Das Hauptanliegen des Partizipatorischen Eingewöhnungsmodells ist es, Kindern und Eltern einen stressfreieren, sanften Übergang in Krippe oder Kita zu ermöglichen. Aus der Transitionsforschung ist bekannt, dass Übergänge mit Belastungen für die Familie einhergehen (vgl. Niesel & Griebel 2015). Deshalb ist es so wichtig, Familien in dieser Zeit pädagogisch gut zu unterstützen und ihnen ausreichend Zeit zum Ankommen zu lassen. Diese Form der Eingewöhnung ermöglicht Familien einen begleiteten, sanften, bedürfnisorientierten Übergang von der familiären Betreuung zur ergänzenden außerfamiliären Betreuung in Kita, Krippe oder Tagespflege. Zum Zeitpunkt der Eingewöhnung haben Bindungspersonen und Kind meist eine sehr intensive erste Lebenszeit voller gemeinsam geteilter Erfahrungen erlebt. In den meisten Fällen ist das Kind sehr stark auf einen Elternteil bezogen. Um das psychische, seelische, geistige und körperliche Wohlbefinden des Kindes zu wahren, nimmt diese Bindungsperson auch in der Eingewöhnung eine aktive Rolle ein, so wie es das Kind aus seiner bisherigen Lebenserfahrung gewohnt ist. Gemeinsam mit dieser Bindungsperson kann es die neue Welt erkunden und sich in seinem Tempo auf die neuen Erfahrungen einlassen.

Wir sprechen von einer Partizipatorischen Eingewöhnung, da Kind und Bindungspersonen die Eingewöhnung aktiv mitgestalten, indem sie zeigen, was sie brauchen, was ihnen guttut und was für sie möglicherweise überfordernd ist.
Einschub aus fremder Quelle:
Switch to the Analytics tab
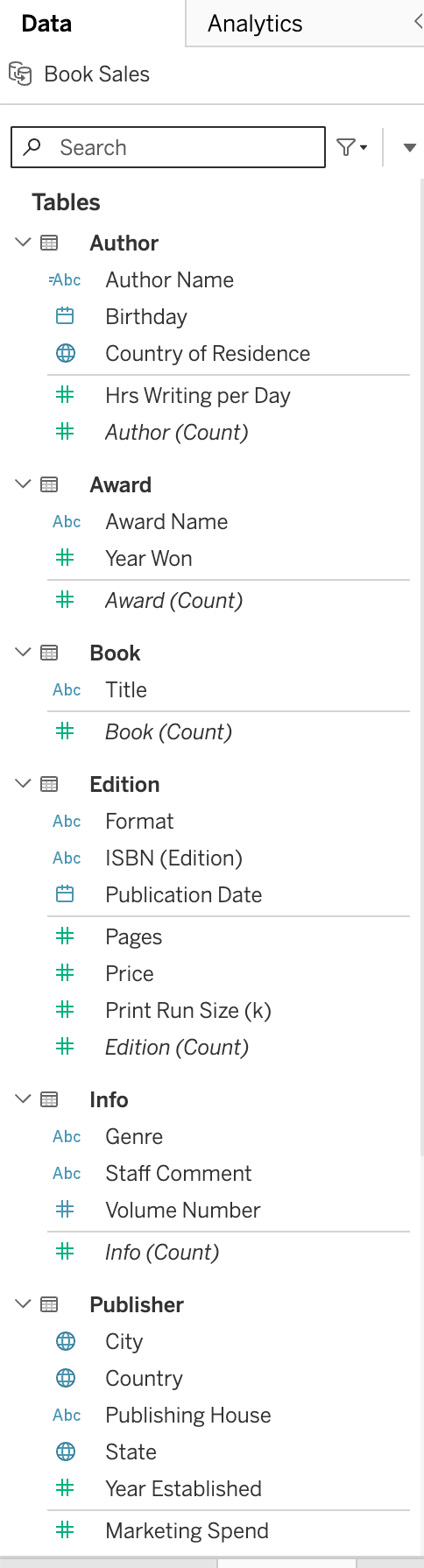 (255, 24)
Die kindlichen und elterlichen Signale werden von der pädagogischen Bezugsfachkraft wahrnehmend beobachtet und in ihr professionelles Handeln einbezogen. Durch feinfühliges Reagieren auf die Bedürfnisse von Eltern und Kind gelingt es der pädagogischen Bezugsfachkraft, eine Beziehung aufzubauen, welche die Basis für alles Weitere darstellt. Erst wenn dieses grundlegende Vertrauen aufgebaut ist, kann das Kind sich der pädagogischen Bezugsfachkraft mit Interesse zuwenden und sich auf die neuen Erfahrungen in der Einrichtung einlassen.
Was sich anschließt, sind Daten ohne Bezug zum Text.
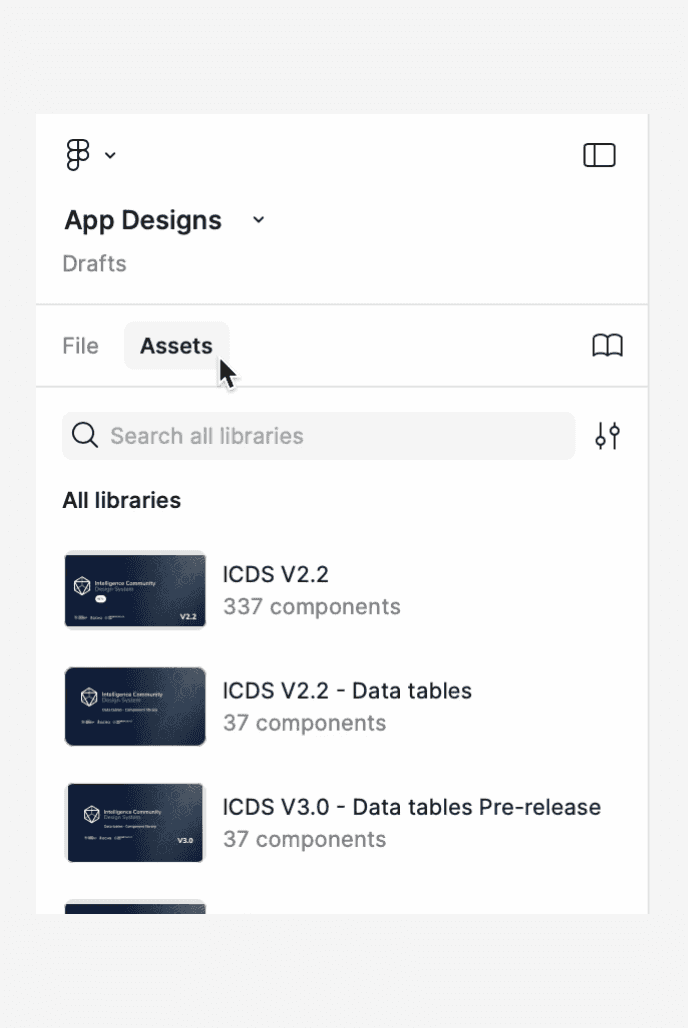Open the library filter sliders icon
Screen dimensions: 688x1028
[x=607, y=436]
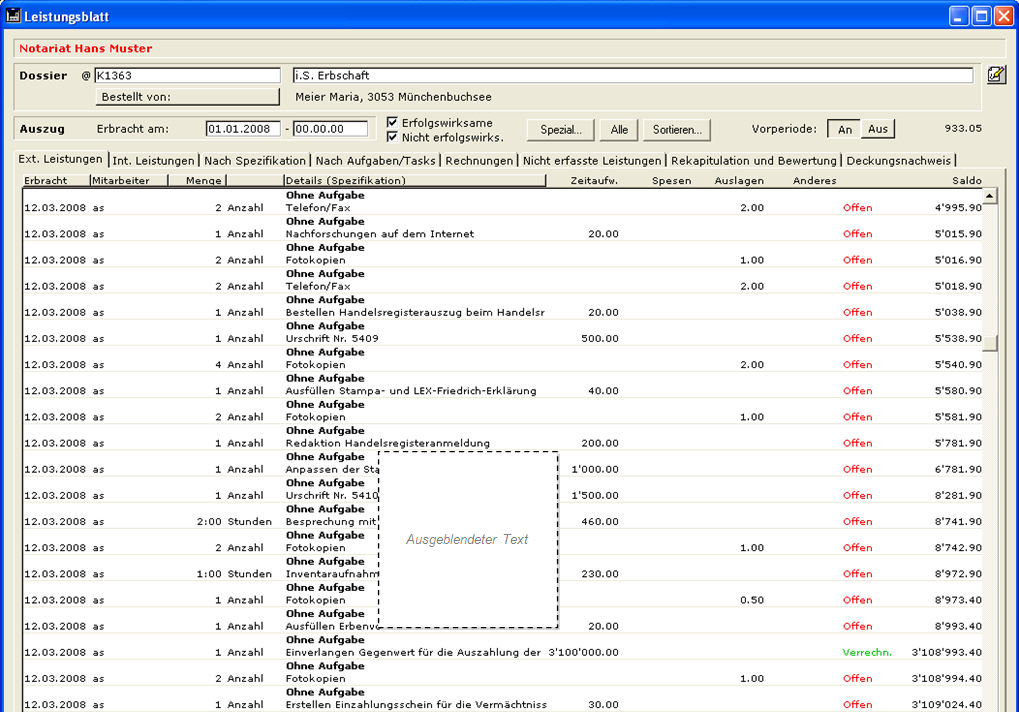The image size is (1019, 712).
Task: Maximize the Leistungsblatt window
Action: point(981,16)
2.1.3 Warum beachtet das Partizipatorische Eingewöhnungsmodell Erfahrungen aus Schwangerschaft, Geburt und der ersten Zeit danach?


Transitionen sind wichtige, markante Übergänge im Leben eines Menschen, die für alle Beteiligten auf unterschiedlichen Ebenen als herausfordernd erlebt werden (vgl. Niesel & Griebel 2015). Forschungsergebnisse zeigen, dass die Eingewöhnung ein ganz besonders wichtiges Lebensereignis für das Kind und seine Bindungspersonen darstellt. Zudem geht man davon aus, dass sich Übergänge aufeinander auswirken können (vgl. Niesel & Griebel 2015; Alemzadeh 2021a). Der erste institutionelle Übergang könnte somit die Grundlage für weitere Übergänge darstellen. Im Partizipatorischen Eingewöhnungsmodell gehen wir davon aus, dass sich die erste Transition mit der Geburt vollzieht, weshalb wir auch die prä-, peri- und postnatale Zeit im Eingewöhnungskontext mitdenken.

Schwangerschaft

Von der Schwangerschaft bis zu dem Moment, an dem das Kind seinen ersten Tag in einer Kita, Krippe oder Kindertagespflege verbringt, hat das Kind bereits Tausende von Erfahrungen gemacht, die es sehr geprägt haben. Jedes Kind wird anders empfangen – das eine in Liebe und voller Vorfreude, das andere in großer Unsicherheit, da die Eltern überhaupt nicht mit einem Kind gerechnet haben und sich vielleicht große Sorgen darüber machen, ob sie die Verantwortung tragen können oder ob sie finanziell in der Lage sind, ein Kind zu versorgen. Es wird auch viele Kinder geben, die Erfahrungen zwischen diesen beiden extremen Polen gemacht haben. Die Schwangerschaft ist sowohl für die werdenden Eltern als auch für das Kind eine sehr bedeutsame Zeit.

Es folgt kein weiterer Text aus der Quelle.